Come accade in molti altri settori di servizi, come la sanità, i trasporti, la ricerca, gli investimenti pubblici, anche nell’ambito della scuola, e in particolare nelle Universitarie, il trattamento riservato all’Italia meridionale è sempre particolarmente penalizzante. Ma le Università, le Istituzioni, i politici, i sindacati, le associazioni datoriali, gli uomini di chiesa e i cittadini tutti , lungi dal piangere come vittime sacrificali, dovremmo esaminare i veri motivi per cui questo eterno comportamento discriminatorio non cessa. Stabilite le difficoltà che, forse, sono principalmente di ordine finanziario; sarebbe opportuno promuovere un tavolo tecnico, a cui fare intervenire tutti gli attori succitati, e formulare proposte concrete per” esigere” dallo Stato lo stesso trattamento economico riservato alle Università del Centro e del Nord. Questo è, infatti, un problema molto più importante di quanto possa, in un primo momento , apparire. E’ opportuno rammentare che l’Università, come d’altronde tutti i tipi di scuola servono, oltre che ad erogare un’istruzione e una professione, a formare i futuri cittadini che costituiranno , si spera, una società migliore di quella attuale. Noi pugliesi, tra i tanti nostri difetti, ne abbiamo due giganti: La mancanza di stima nei nostri mezzi; e un’insufficienza fiducia nel proprio territorio. Sarebbe opportuno e saggio che noi ,prima di appartenere a qualsiasi formazione politica o tifare per questo o quel Presidente o Segretario di un qualsiasi partito, sviluppassimo il senso di appartenenza alla nostra terra, alle nostre tradizioni e alle nostre radici.                                                                                                                

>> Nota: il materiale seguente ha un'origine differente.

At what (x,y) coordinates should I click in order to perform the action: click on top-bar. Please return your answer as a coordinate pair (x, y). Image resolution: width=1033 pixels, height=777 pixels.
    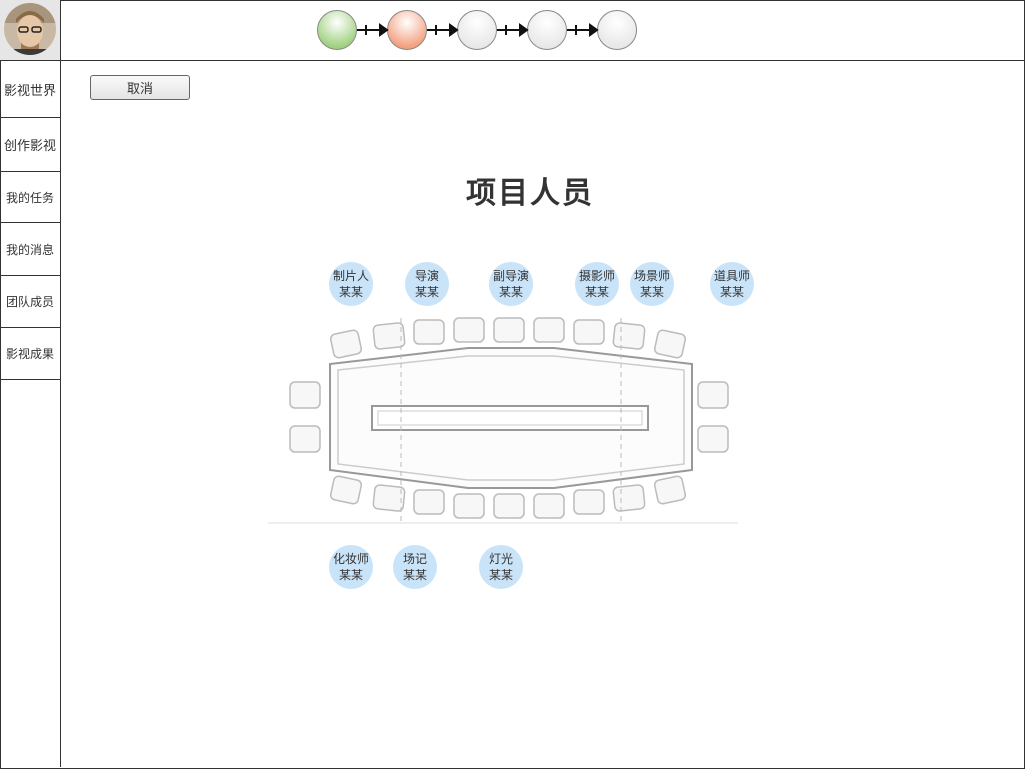
    Looking at the image, I should click on (512, 30).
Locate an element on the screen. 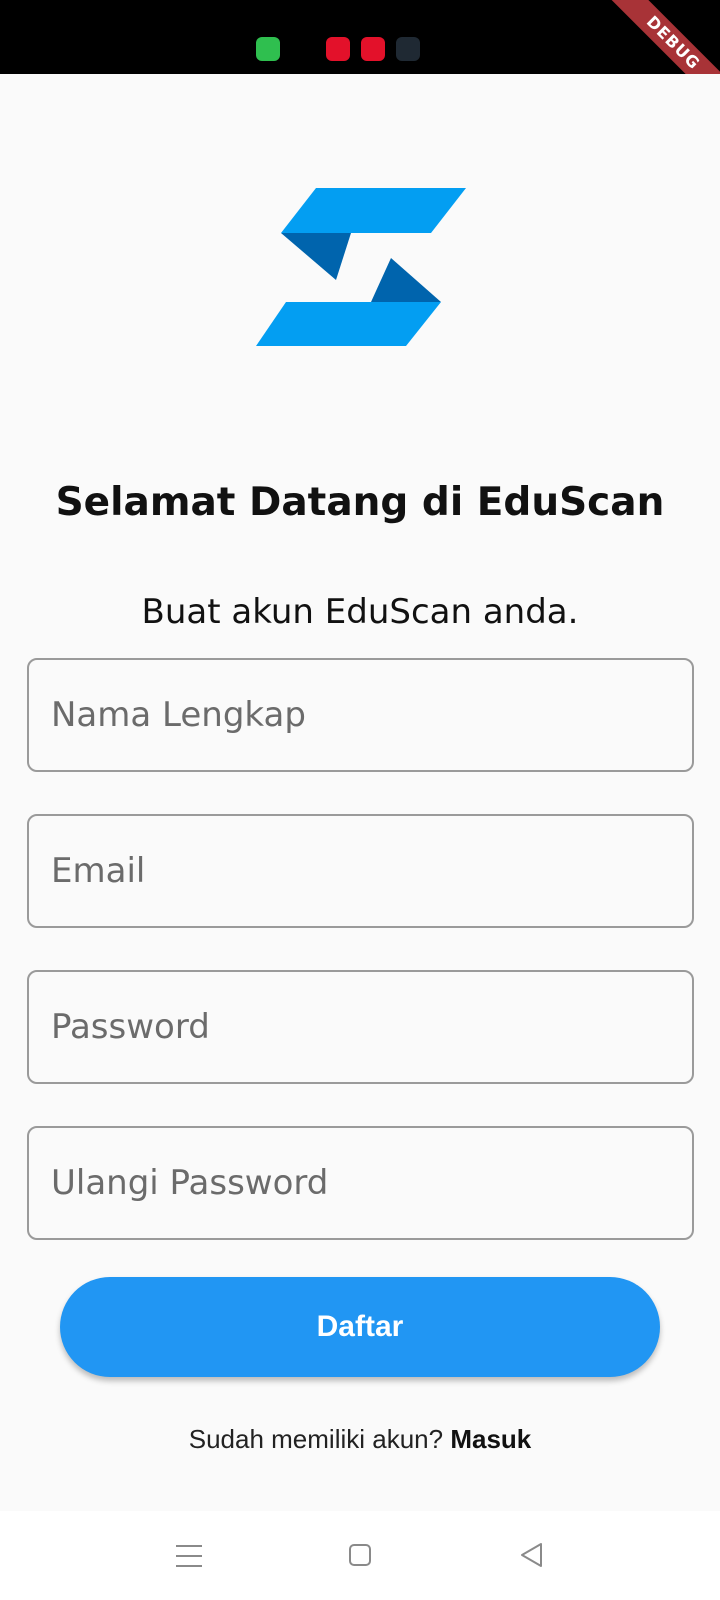  page-subtitle: Buat akun EduScan anda. is located at coordinates (360, 612).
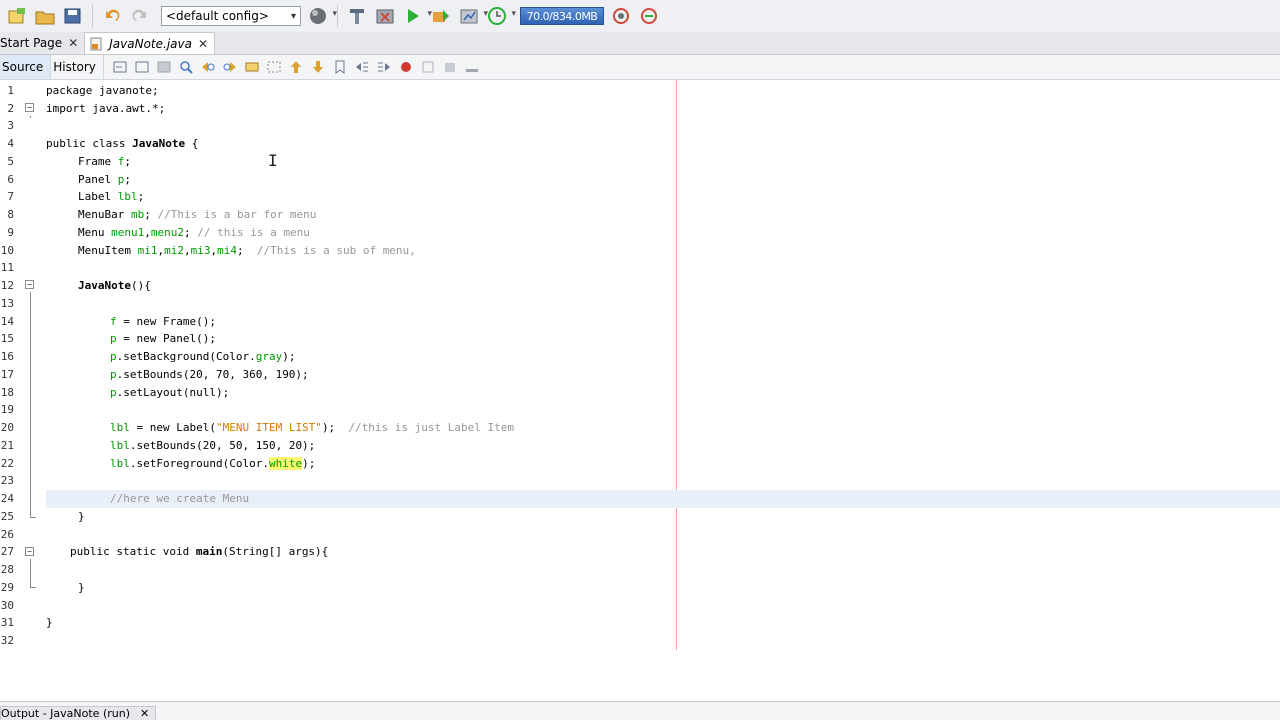 The width and height of the screenshot is (1280, 720). Describe the element at coordinates (7, 322) in the screenshot. I see `line-number: 14` at that location.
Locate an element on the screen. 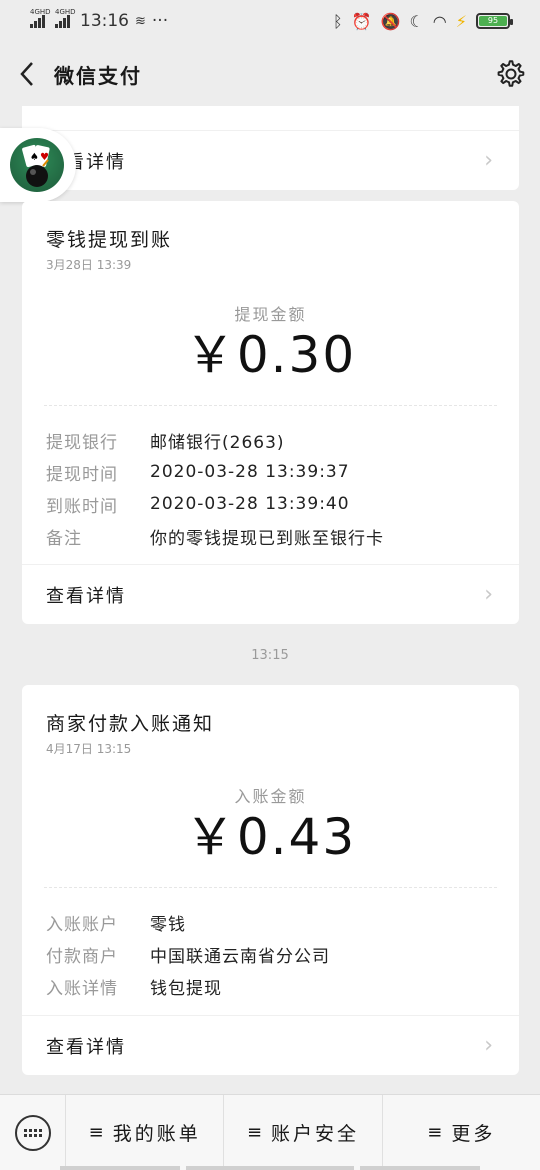  partial-card: 查看详情 › is located at coordinates (270, 148).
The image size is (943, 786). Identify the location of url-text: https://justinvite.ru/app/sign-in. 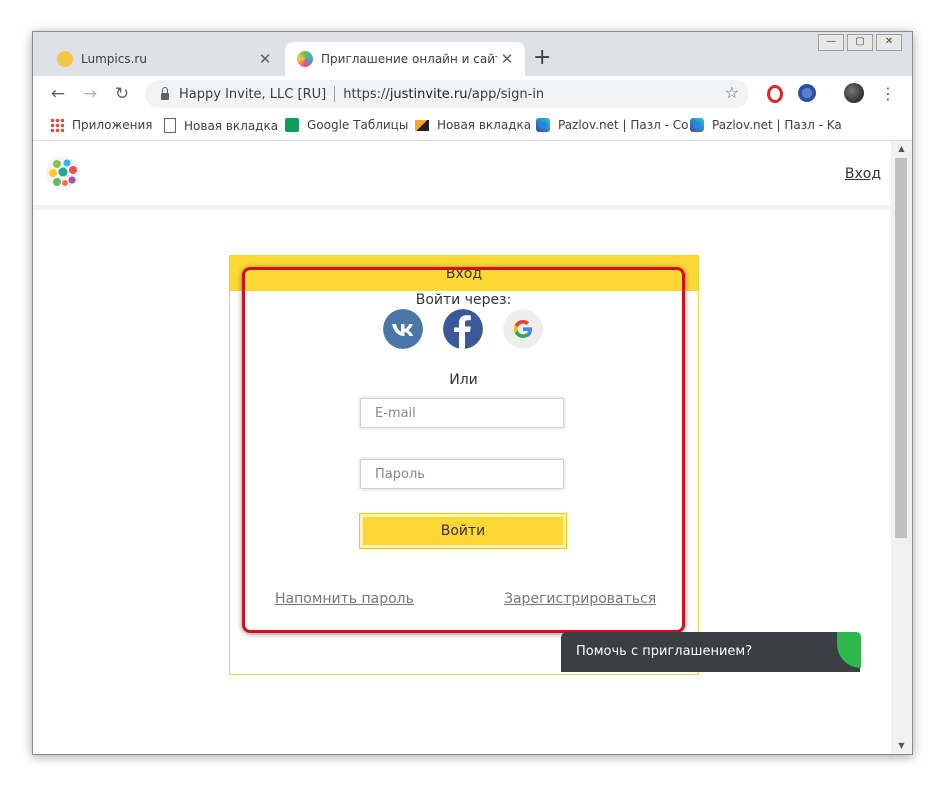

Se osserviamo con attenzione, ci rendiamo conto che le Università pugliesi in rapporto a quanto investito,forse, non sono così scarse,poiché in campo scientifico, spesso, ottengono dei lusinghieri successi. Mancano gli interventi finanziari da parte dello Stato per offrire loro quel salto di qualità ,necessario per annoverarle tra le migliori d’Italia. Purtroppo, sembra incredibile ,ma è una legge tacita del mercato: più risorse hai, più produci e più puoi reinvestire; meno soldi disponi, più difficile diventa raggiungere risultati positivi. Negli ultimi anni, almeno per quando attiene l’Università “Aldo Moro” di Bari gli aiuti statali, invece di aumentare per permettere di realizzare quanto programmato, sono diminuiti, creando non poche difficoltà ai vari Rettori. Le conseguenze, come accennavamo prima , sono state immediate : diminuzioni di Professori, meno  progetti e meno iscritti; e una negativa immagine dell’Ateneo, forse, ben aldilà degli inevitabili demeriti.                         

Ecco perché è necessario che tutta la nostra popolazione, e in particolare coloro che ci rappresentano, prendano atto di questo stato di cose e diano il proprio contributo. Si rende necessario che i Rettori, da un lato collaborino tra di loro e  migliorino, nel limite del possibile, la qualità degli studi e della ricerca; e dall’altro pressino con sollecitudine le Istituzioni e i nostri politici più rappresentativi a  battersi affinché il Governo tratti, dal punto di vista economico, i nostri Atenei alla stessa stregua delle altre Università italiane più prestigiose . Intanto le famiglie  diano più fiducia alle nostre Università, permettendo ai loro figlioli di studiare  in Puglia. Cerchiamo di capire tutti quanti, almeno per una volta, che gli artefici del nostro destino, possiamo essere noi affidandoci alla scuola,che  è maestra di vita. Dobbiamo ,però, migliorarla e adeguarla alle esigenze moderne di specifiche professioni , ormai indispensabili per lo  sviluppo e il progresso del nostro territorio.

 

 

Commenti  

 
#1 Prof Aristogitone 2016-06-16 06:00
La scuola è maestra di vita. Nel suo caso, sig. Labarile, non è stata neanche maestra di istruzione visto che il contenuto è copiato dalla Gazzetta del Mezzogiorno, ma è scritto molto, ma molto peggio.